With the pictures omitted, repeat exactly the lines below starting with the line that has "Task: Click the" and going on through the line that has "the golden World".

> RAW DATA:
================

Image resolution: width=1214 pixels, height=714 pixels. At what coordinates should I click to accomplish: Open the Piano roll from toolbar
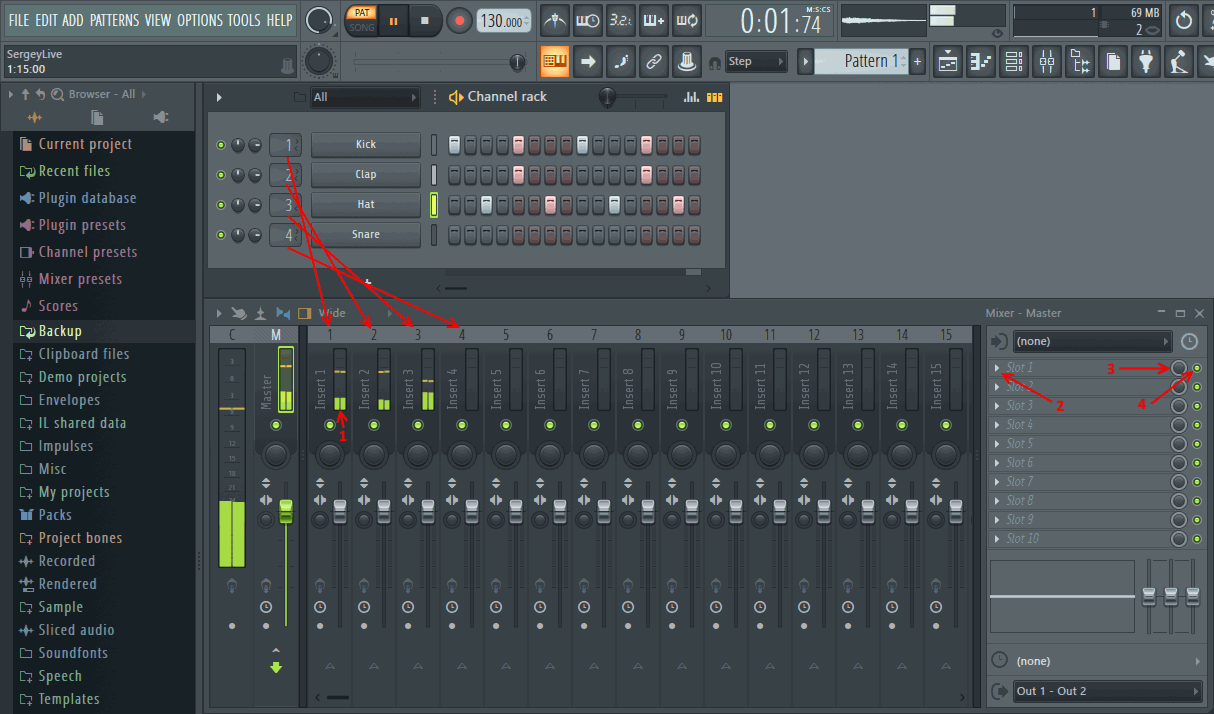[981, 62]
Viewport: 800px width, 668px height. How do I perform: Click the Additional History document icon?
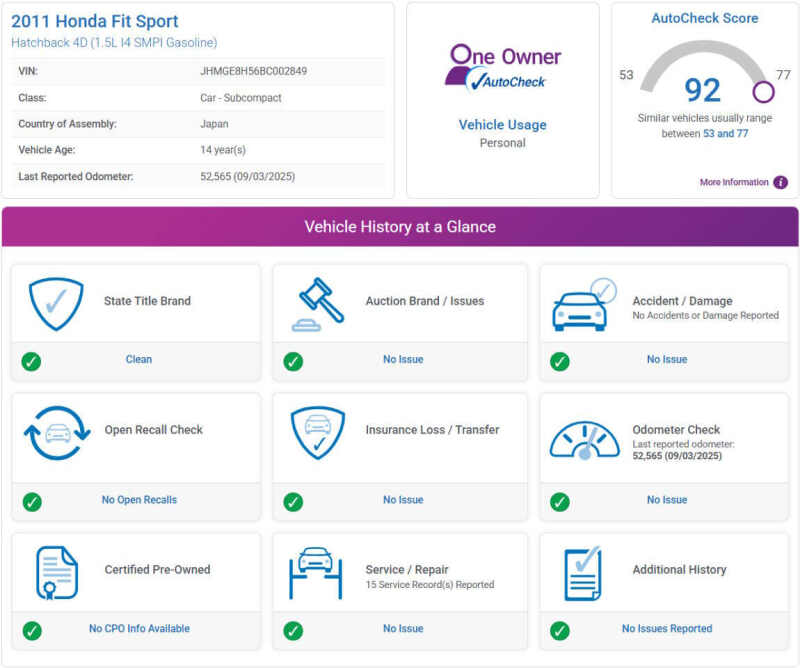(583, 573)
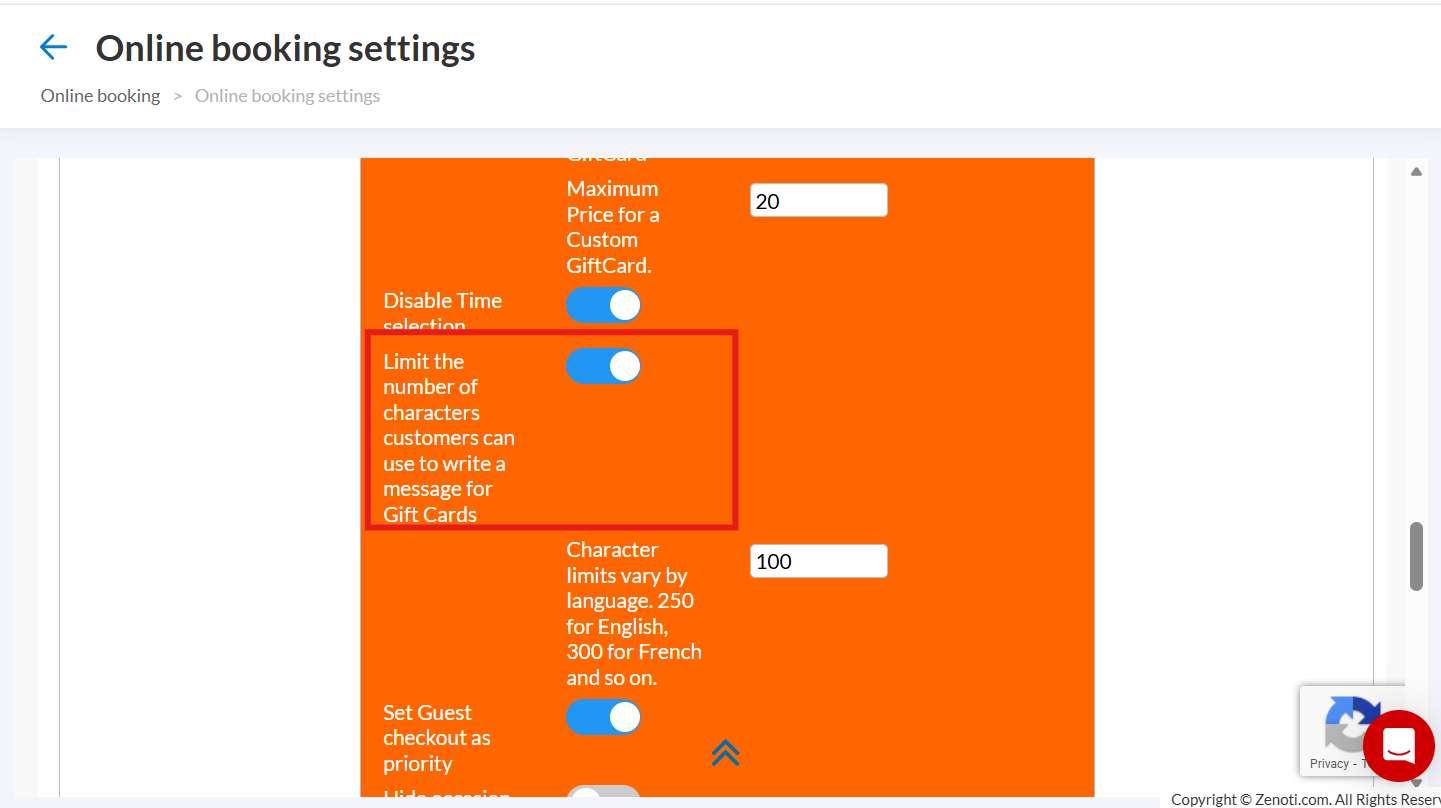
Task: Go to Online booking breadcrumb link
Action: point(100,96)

================

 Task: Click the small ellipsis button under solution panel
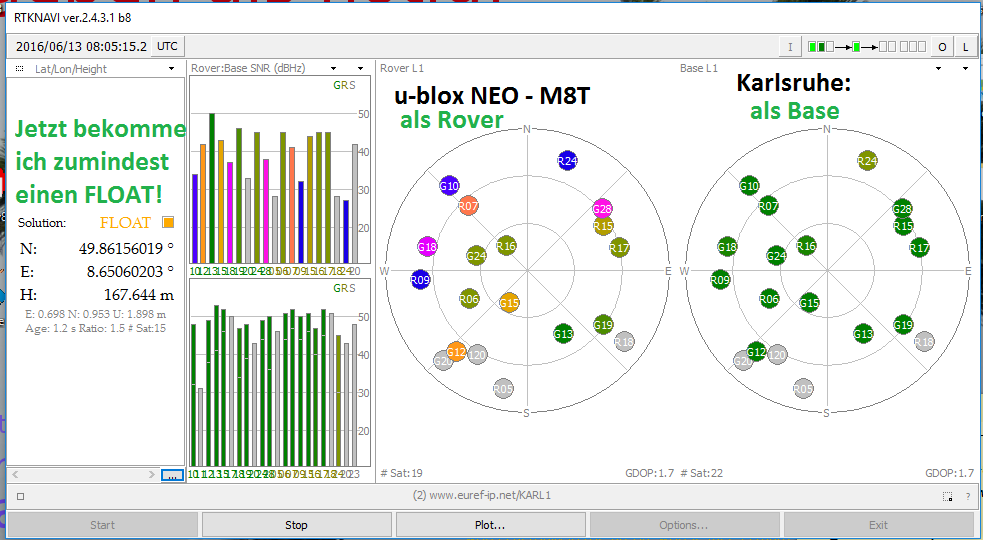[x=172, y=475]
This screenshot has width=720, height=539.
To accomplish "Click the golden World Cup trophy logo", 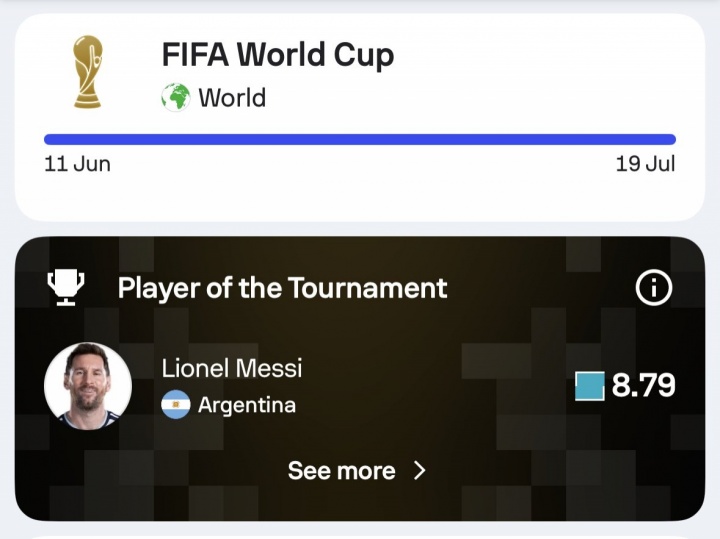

================

> TASK OUTPUT:
 Task: Click the small ellipsis button under solution panel
[x=172, y=475]
This screenshot has width=720, height=539.
To accomplish "Click the golden World Cup trophy logo", 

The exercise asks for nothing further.